Rob Schaap rws at comserver.canberra.edu.au
Tue Mar 23 20:51:56 PST 1999


Hi again, Yoshie.


>Not only Rob but all men who enjoy porn surely _know_ that female models in
>porn posing or acting to appear as if they had an 'intention to arouse' men
>are doing just that--posing & acting, for money they need or want. The
>same for prostitutes who sell sexual services with physical contact.

a) I thought this is exactly what Marx was on about when he talked about alienation - when he talked about the commodity hiding behind it the human relations that actually constitute it. I couldn't enjoy a cup of tea if I thought about Sri Lankan pickers with aching backs and tyrannical foremen, could I? But I have to enjoy at least my cuppa ... surely? What would you leave me with, Yoshie?

b) Tommy Lee Jones acts, too - and I like watching his movies. I suspend disbelief so to do. And let my imagination make the best of it. And making the relations of production invisible is all too easy to do, eh? (check marvellous monologue attached below)

c) Generalising about sex workers can be useful (we do need to generalise in these debates), but let's not go further with it than we need to. A friend of mine, whom I've known since we studied classics together twenty-three years ago, took her Honours degree and rather posh ways to Sydney and has been a sex worker there ever since. Her life is not the life of Gorris's women, and it's not the one you would have her live either. Class has something to do with this, I think. It'd be hard for her pretty well-off clients (she's not cheap) to take her for a gormless object of gratification even whilst the transaction was in progress - easier to think like that if the 'object' is not of one's own class, I think.

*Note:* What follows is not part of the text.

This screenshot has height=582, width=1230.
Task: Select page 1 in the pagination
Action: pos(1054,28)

And service work is not universally work where those you serve are the enemy. As a waiter, I've felt like shit and generally disliked the diners (a class differential was presumed and built into the relationship, I think). As a barman and a teacher, I've felt very close to, and respectful of, those I serve (no class differential assumed and none catered for). Were people inclined to buy my sexual services, the median of attitudes towards me by my clients would have a lot to do with how I felt about those people (and I reckon class, and assumptions about it, would be pretty determinant).

d) Promised Marvellous monologue - It's out of a Wallace Shawn monologue *The Fever* (Farrar, Straus and Giroux, 1991).

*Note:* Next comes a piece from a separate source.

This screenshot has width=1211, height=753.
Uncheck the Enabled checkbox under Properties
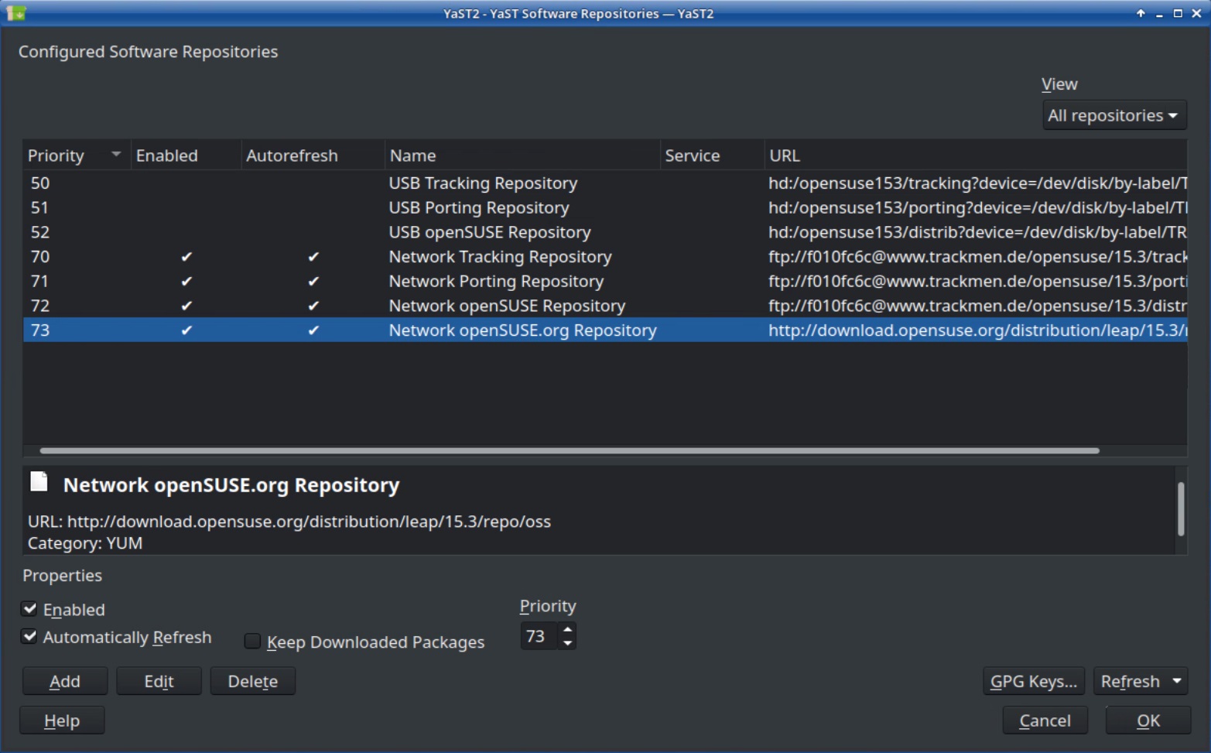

One day there was an anonymous present sitting on my doorstep -- Volume One of *Capital* by Karl Marx, in a brown paper bag. A joke? Serious? And who had sent it? I never found out. Late that night, naked in bed, I leafed through it. The beginning was impenetrable, I couldn't understand it, but when I came to the part about the lives of the workers -- the coal miners, the child laborers -- I could feel myself suddenly breathing more slowly. How angry he was. Page after page. Then I turned back to an earlier section, and I came to a phrase that I'd heard before, a strange, upsetting, sort of ugly phrase: this was the section on "commodity fetishism," "the fetishism of commodities." I wanted to understand that weird-sounding phrase, but I could tell that, to understand it, your whole life would probably have to change.

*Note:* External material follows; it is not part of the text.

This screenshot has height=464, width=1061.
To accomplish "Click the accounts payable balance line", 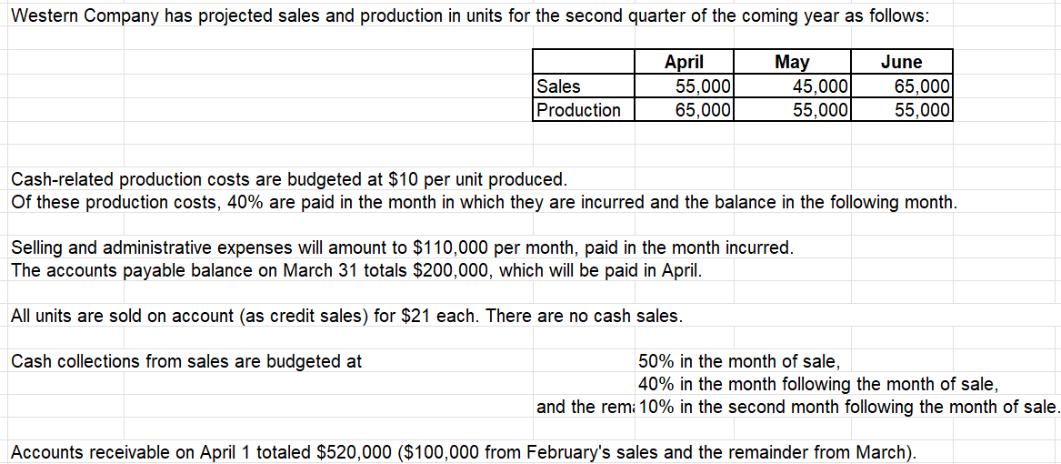I will tap(356, 270).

His explanation was very elusive. He used the example that people say, "Twenty yards of linen are worth two pounds." People say about every thing that it has a certain value. This is worth that. This coat, this sweater, this cup of coffee: each thing worth some quantity of money, or some number of other things -- one coat, worth three sweaters, or so much money -- as if that coat, suddenly appearing on the earth, contained somewhere inside itself an amount of value, like an inner soul, as if the coat were a fetish, a physical object that contains a living spirit. But what really determines the value of a coat? The coat's price comes from its history, the history of all the people who were involved in making it and selling it and all the particular relationships they had. And if we buy the coat, we, too, form relationships with all of those people, and yet we hide those relationships from our own awareness by pretending we live in a world where coats have no history but just fall down from heaven with prices marked inside. "I like this coat," we say, "It's not expensive," as if that were a fact about the *coat* and not the end of a story about all the people who made it and sold it, "I like the pictures in this magazine."

A naked woman leans over a fence. A man buys a magazine and stares at her picture. The destinies of these two are linked. The man has paid the woman to take off her clothes, to lean over the fence. The photograph contains its history -- the moment the woman unbuttoned her shirt, how she felt, what the photographer said. The price of the magazine is a code that describes the relationships between all those people -- the woman, the man, the publisher, the photographer -- who commanded, who obeyed. The cup of coffee contains the history of the peasants who picked the beans, how some of them fainted in the heat of the sun, some were beaten, some were kicked.

For two days I could see the fetishism of commodities everywhere around me. It was a strange feeling. Then on the third day I lost it, it was gone, I couldn't see it anymore.